Retomando a excelente lírica misândrica, Ping é outro grande destaque. E o que faz ela ser tão boa é essa assinatura presente nas produções do Sweetune, de soar ridiculamente nostálgica mesmo se voltássemos pra 2013. Mais uma vez, Euarin e Eunji se revezam pra entregar as partes mais memoráveis da música, mas Ping é um show a parte em tudo que se propõe: a letra agressiva sobre uma mulher que acaba de descobrir uma traição combina demais com a aura melancólica de um instrumental puramente pop. 9MUSES ao extremo, daquilo de usar homens e decepções como artifício pra criar um puta hit, Ping é um dos exemplos do que eu mostraria pra alguém que quer conhecer kpop mais a fundo além dos singles.

------------------------------------------------------------------------

**SUA TAREFA:** Liste, sem repetir, todos os nomes de músicas, pessoas, grupos ou produtores que aparecem no texto sobre a música Ping.

------------------------------------------------------------------------

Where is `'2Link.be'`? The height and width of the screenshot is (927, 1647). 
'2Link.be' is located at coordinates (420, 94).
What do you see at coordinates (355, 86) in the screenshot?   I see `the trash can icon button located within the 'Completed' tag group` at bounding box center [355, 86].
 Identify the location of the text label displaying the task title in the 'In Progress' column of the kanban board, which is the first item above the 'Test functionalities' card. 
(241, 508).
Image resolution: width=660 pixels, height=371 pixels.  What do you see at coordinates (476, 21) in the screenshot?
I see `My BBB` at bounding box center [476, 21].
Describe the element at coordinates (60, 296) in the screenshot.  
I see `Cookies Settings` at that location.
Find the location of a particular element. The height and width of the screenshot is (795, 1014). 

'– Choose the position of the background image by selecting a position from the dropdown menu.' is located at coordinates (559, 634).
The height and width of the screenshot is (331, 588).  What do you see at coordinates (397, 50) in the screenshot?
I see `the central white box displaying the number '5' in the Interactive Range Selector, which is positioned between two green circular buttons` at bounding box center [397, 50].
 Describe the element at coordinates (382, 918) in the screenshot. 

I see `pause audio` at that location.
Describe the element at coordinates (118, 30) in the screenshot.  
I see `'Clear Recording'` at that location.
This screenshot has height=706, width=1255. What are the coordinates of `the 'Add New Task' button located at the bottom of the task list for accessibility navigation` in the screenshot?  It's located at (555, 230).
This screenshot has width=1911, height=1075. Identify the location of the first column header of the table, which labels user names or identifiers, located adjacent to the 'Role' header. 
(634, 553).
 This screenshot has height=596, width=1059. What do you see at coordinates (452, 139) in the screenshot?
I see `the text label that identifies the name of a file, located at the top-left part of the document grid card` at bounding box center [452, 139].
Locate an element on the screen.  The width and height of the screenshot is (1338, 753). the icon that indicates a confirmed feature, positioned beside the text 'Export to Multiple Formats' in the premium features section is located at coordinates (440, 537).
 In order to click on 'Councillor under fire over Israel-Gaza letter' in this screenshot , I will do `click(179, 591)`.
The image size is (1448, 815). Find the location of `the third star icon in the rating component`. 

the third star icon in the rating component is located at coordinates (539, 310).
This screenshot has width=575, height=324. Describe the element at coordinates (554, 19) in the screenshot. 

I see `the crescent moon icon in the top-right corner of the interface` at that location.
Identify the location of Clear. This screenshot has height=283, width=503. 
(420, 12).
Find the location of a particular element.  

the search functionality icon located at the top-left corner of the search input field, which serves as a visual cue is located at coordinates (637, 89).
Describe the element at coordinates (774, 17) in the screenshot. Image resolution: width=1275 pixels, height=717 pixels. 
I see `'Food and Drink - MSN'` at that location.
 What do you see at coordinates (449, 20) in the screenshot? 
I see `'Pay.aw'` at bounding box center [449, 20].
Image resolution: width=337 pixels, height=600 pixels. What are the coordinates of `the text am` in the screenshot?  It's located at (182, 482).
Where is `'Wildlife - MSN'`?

------------------------------------------------------------------------

**RESPOSTA COMPLETA:**
Ping
Sweetune
Euarin
Eunji
9MUSES